L’ipocrisia di cui questo libro parla è la civility (urbanità nei comportamenti e nel linguaggio). Non è il salvagente al quale le persone si aggrappano in condizioni di dominio e arbitrio; non è il segno dell’assenza di libertà individuale; non è nascondimento e umiliante doppiezza; non è manipolazione. L’ipocrisia come civility non appartiene alle società illiberali. Designa invece una società pacificata nei diritti e che riconosce la diversità delle persone, che non chiede a nessuno di essere un eroe per vivere in tranquillità. In questa accezione, l’ipocrisia è segno e riconoscimento dell’umana imperfezione e vulnerabilità.

Questa interpretazione presuppone che si abbiano chiari i limiti dell’ipocrisia, che si riconosca che il confine che la separa dalla menzogna, dalla duplicità o dalla manipolazione è poroso e labile. Richiede, soprattutto, che siamo noi singoli a pattugliare i confini tra menzogna e ipocrisia, che spetti a noi decidere che cosa dire o non dire, non a chi ci governa.

Dalla sua non assolutezza dipende l’aiuto che dà alla virtù della socialità. In questa azione permanente di controllo e di autocontrollo si forma la personalità, tanto che si potrebbe dire che l’educazione che ha successo è quella che riesce a integrare le persone nella società civile senza renderle passive o (estremamente) conformiste. Conformismo temperato. Queste sono alcune delle condizioni per intendere l’ipocrisia come arte del comportamento, una guida all’azione attenta al contesto e con lo scopo di rispettarlo, non sovvertirlo. Tuttavia, «rispetto» non vuol dire cieca accettazione. Un’arte conservatrice, dunque. Ma fino a qual punto?

La guerra all’ipocrisia

La trasgressione, la rottura degli ormeggi, il rovesciamento delle buone maniere sono un segno del fallimento dell’ipocrisia, lo scuotimento dell’ordinaria normalità che essa procura e facilita. Il tiro delle uova marce ai signori e alle signore che si recavano al Teatro alla Scala la sera di Sant’Ambrogio del 1968 per la tradizionale inaugurazione della stagione lirica fu un gesto di rottura che denunciava una violazione ostentata e pubblica del codice delle buone maniere; quel gesto valse a formalizzare il movimento giovanile di contestazione, peraltro iniziato già nella primavera.

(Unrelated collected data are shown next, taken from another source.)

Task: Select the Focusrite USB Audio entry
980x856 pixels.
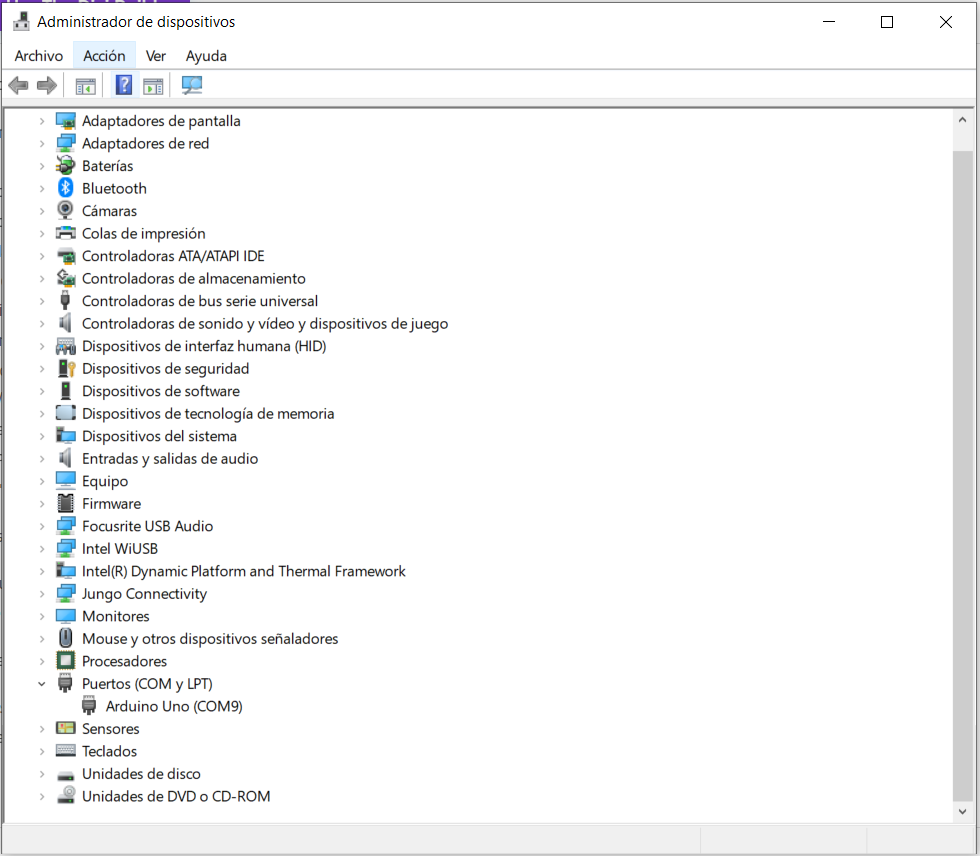Action: click(x=147, y=526)
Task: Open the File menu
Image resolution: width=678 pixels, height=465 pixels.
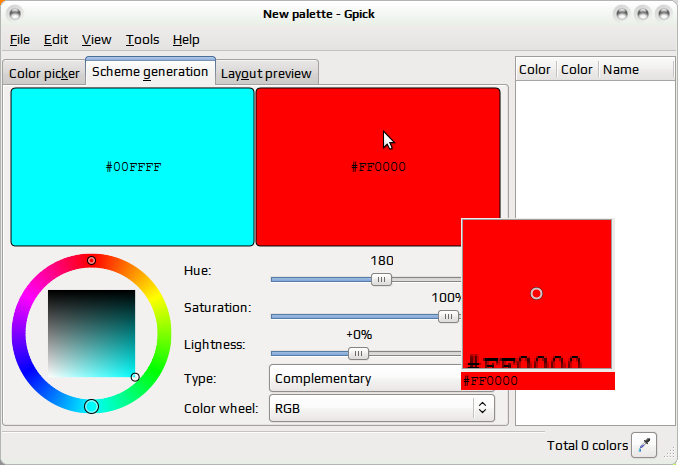Action: (x=19, y=40)
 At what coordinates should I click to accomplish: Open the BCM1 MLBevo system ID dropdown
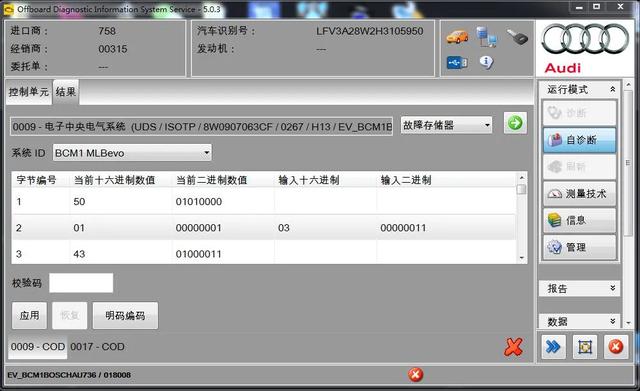pyautogui.click(x=132, y=153)
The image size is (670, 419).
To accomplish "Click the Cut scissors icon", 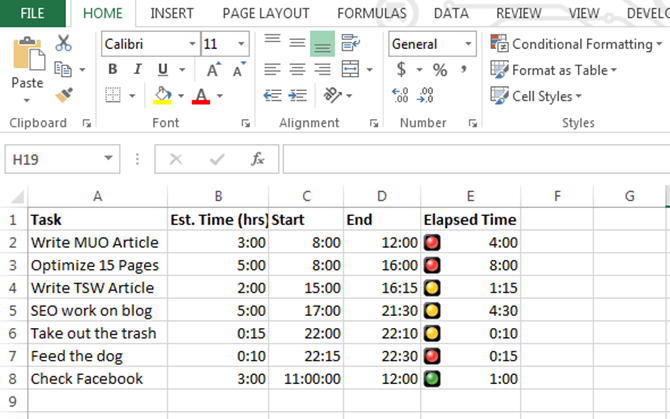I will coord(64,43).
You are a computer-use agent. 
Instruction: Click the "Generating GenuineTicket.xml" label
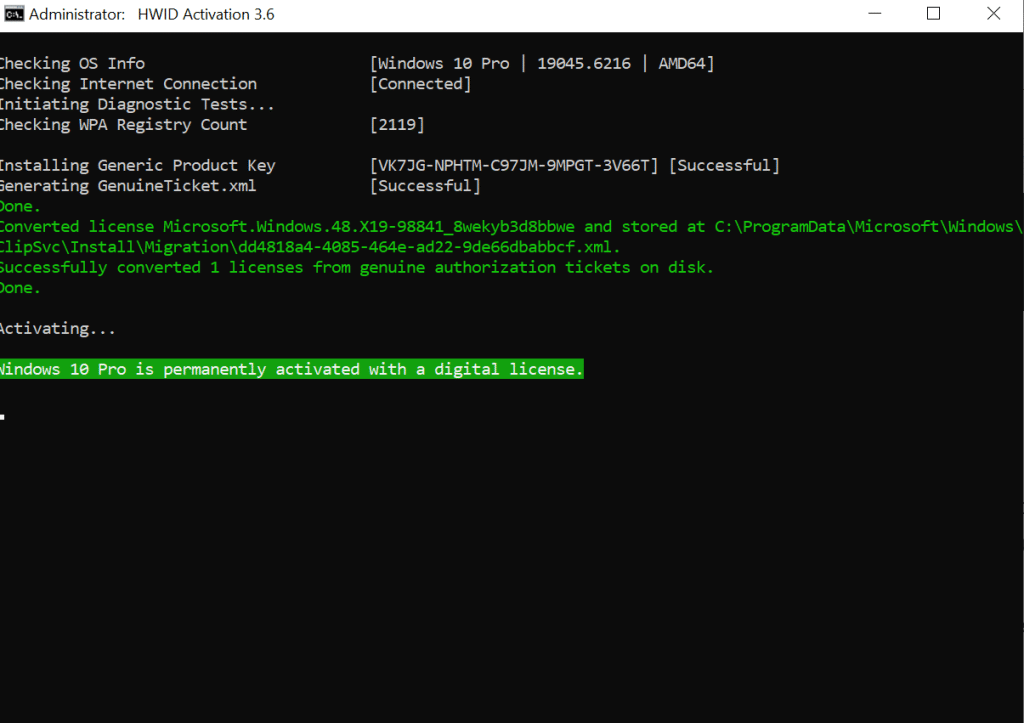point(127,186)
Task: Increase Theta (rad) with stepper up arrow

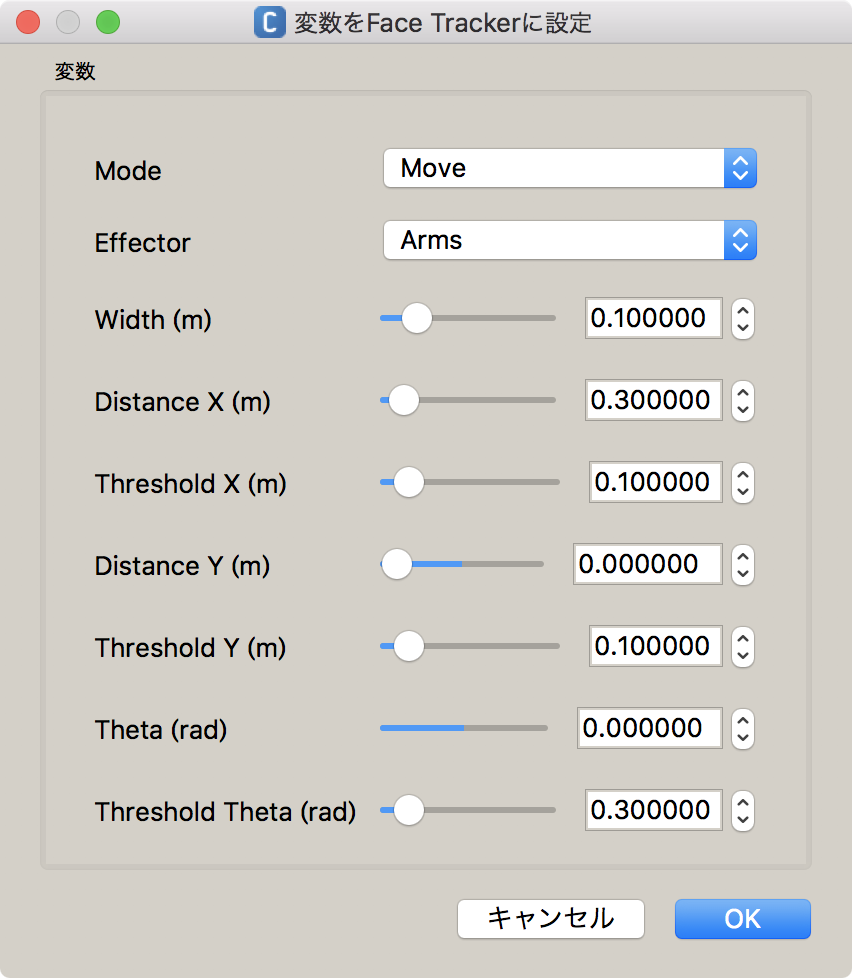Action: 743,720
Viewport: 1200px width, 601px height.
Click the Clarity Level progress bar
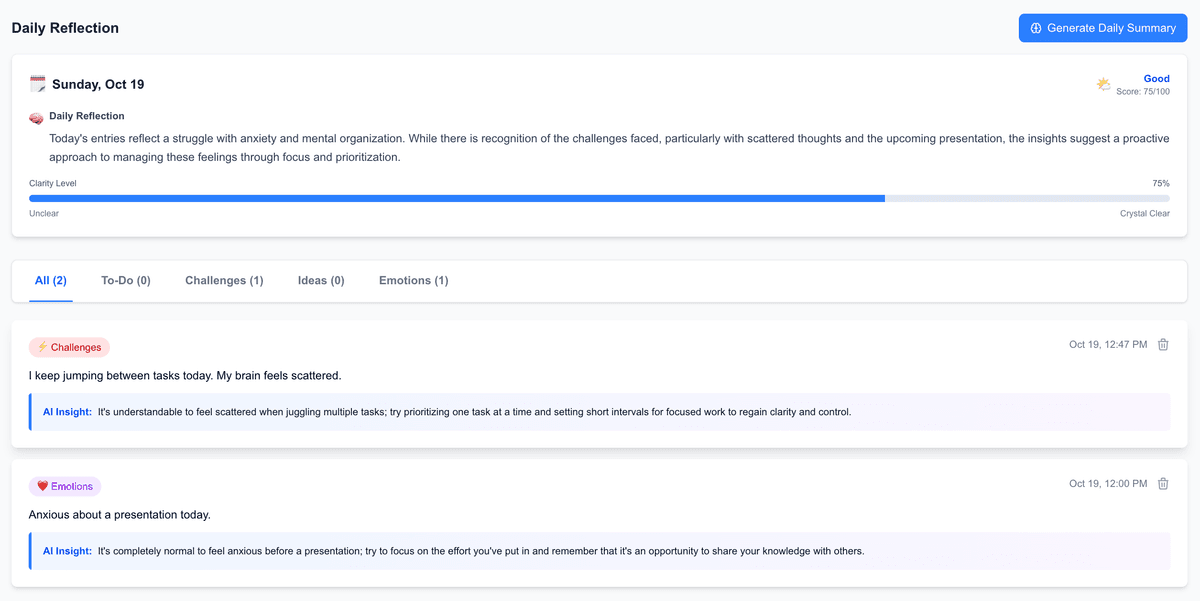(x=599, y=198)
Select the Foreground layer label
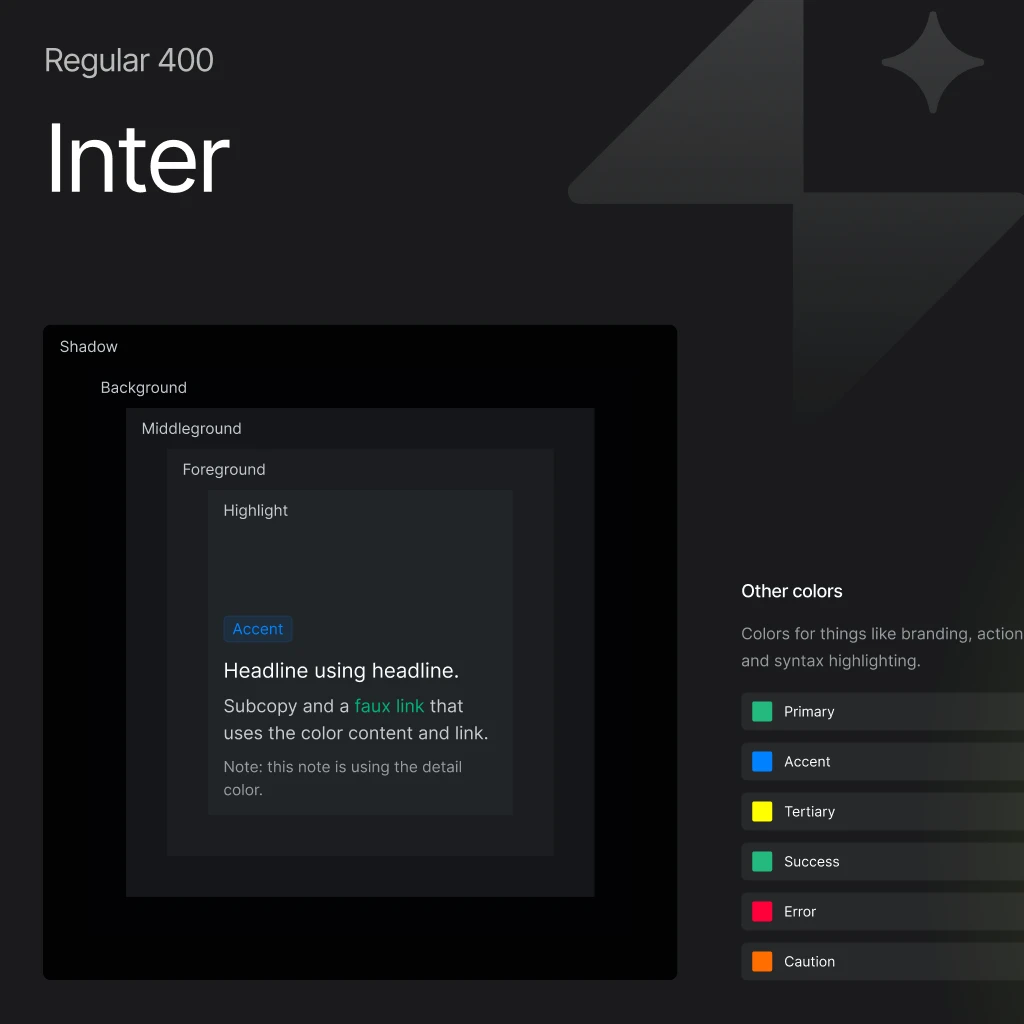The image size is (1024, 1024). pos(224,470)
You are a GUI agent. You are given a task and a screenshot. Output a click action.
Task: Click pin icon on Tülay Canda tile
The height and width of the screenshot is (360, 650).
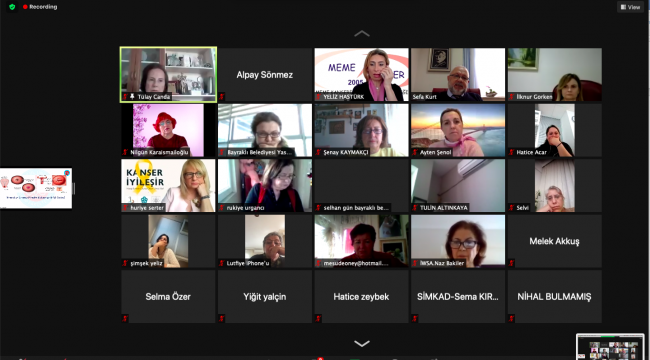click(x=132, y=97)
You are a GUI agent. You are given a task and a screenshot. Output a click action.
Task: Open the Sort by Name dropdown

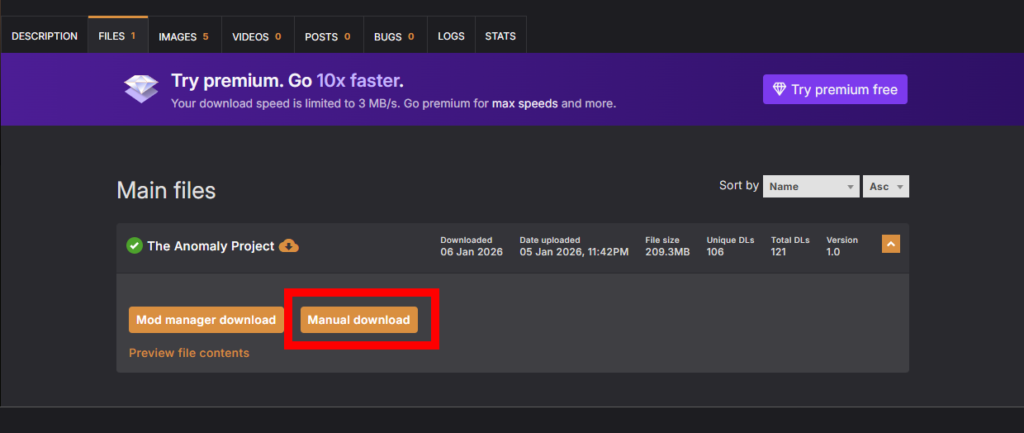click(x=810, y=187)

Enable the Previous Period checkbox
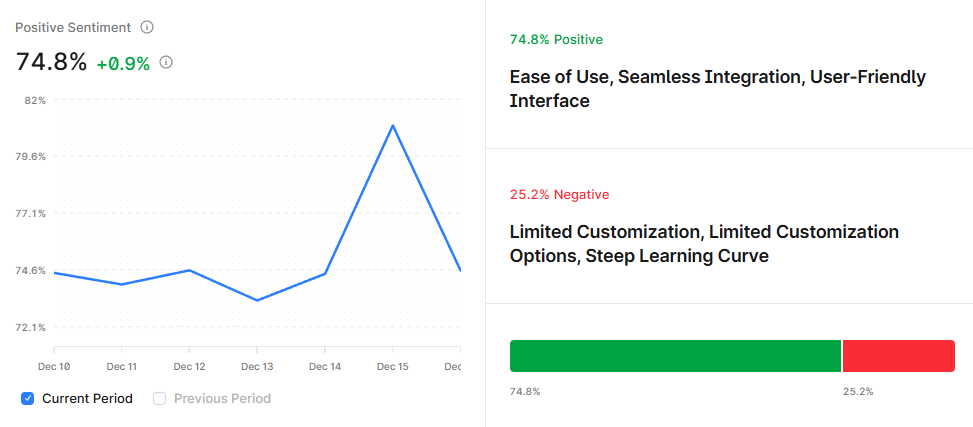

Emulando la «guerra all’ipocrisia» dichiarata nel Settecento agli opportunisti della corte di Versailles, Mario Capanna e i suoi compagni scagliavano uova contro «impellicciate dame e damerini» che mettevano in piazza abiti il cui costo era più elevato dello stipendio annuo di un operaio, senza pudore. Senza pudore. L’affronto, l’arroganza, la beffa di dirsi uguali per legge e fare teatro di sfrontata diseguaglianza: la doppiezza era così evidente, e così poco celata e celabile, da perdere la propria funzione di civile articolazione delle differenze e dei dissensi.

L’ipocrisia riesce a essere un vizio prestato alla virtù della socialità fino a quando la sua distinzione dalla menzogna è credibile, e per essere credibile non è sufficiente che sia creduta soggettivamente. Le relazioni materiali e sociali e le relazioni regolate dal diritto e dalla morale devono essere in sintonia, pur se mai perfettamente coincidenti, perché l’ipocrisia sia tollerabile. Diversamente, anche un’inutile finzione può diventare un insopportabile affronto; allora, l’ipocrisia sarà come un fuoco incendiario invece che una strategia che facilita la convivenza civile.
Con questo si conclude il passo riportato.